上皮細胞-間充質轉化在癌癥轉移中有重要作用，是上皮細胞極性喪失、惡性腫瘤細胞獲得遷移和侵襲能力的一個重要生物學過程[19]。研究發現南蛇藤醇可明顯抑制AGS細胞的侵襲，南蛇藤醇處理后E-cadherin蛋白表達升高， N-cadherin和Vimentin蛋白表達降低，從而抑制上皮間質轉化過程[20]。目前在膠質母細胞瘤的研究中發現南蛇藤醇處理增加E-cadherin的表達，降低N-cadherin和vimentin的表達，抑制EMT的過程和膠質母細胞瘤細胞的侵襲[21]。本研究發現南蛇藤醇處理后侵襲細胞數明顯減少，E-cadherin蛋白表達水平升高，N-cadherin和Vimentin蛋白表達水平均降低，然而干擾PTEN后，PTEN蛋白表達水平下調，侵襲力降低，表明南蛇藤醇介導的PTEN的過表達可增強順鉑對食管癌細胞EC109侵襲和EMT的抑制作用。

誘導細胞凋亡是抑制腫瘤生長的主要手段之一。南蛇藤醇觸發線粒體介導的凋亡途徑并激活caspase-3，抑制Bcl-2和Bcl-xL蛋白的表達水平，并上調了Bax和caspase-3的表達水平，從而促進細胞凋亡[10]。研究發現南蛇藤醇處理后Bcl-2與Bax表達比值的降低，線粒體膜電位升高，南蛇藤醇可促進食管鱗癌細胞EC109凋亡。
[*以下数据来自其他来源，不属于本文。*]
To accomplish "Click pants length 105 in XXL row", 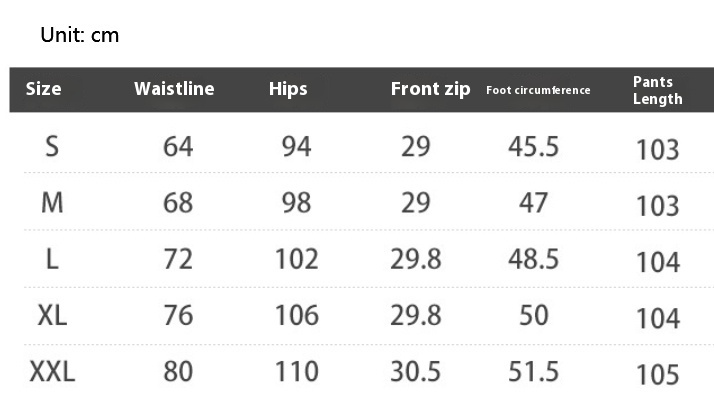I will click(658, 375).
本研究發現南蛇藤醇處理后凋亡細胞數明顯增加，以及凋亡相關蛋白cleaved PARP和cleaved caspase 3蛋白表達水平升高，而干擾PTEN后，PTEN蛋白表達水平降低，凋亡率明顯下降，表明南蛇藤醇介導的PTEN過表達可促進順鉑誘導的食管癌細胞EC109凋亡。

綜上所述，南蛇藤醇介導的PTEN過表達可有效的抑制腫瘤生長、降低腫瘤細胞存活率、促進食管癌細胞凋亡、降低侵襲能力、抑制EMT過程的發生，增強順鉑對食管癌細胞的化學敏感性，表明南蛇藤醇治療可有效抑制食管癌的發展，且毒副作用較小，為南蛇藤醇應用于食管癌防治提供實驗依據。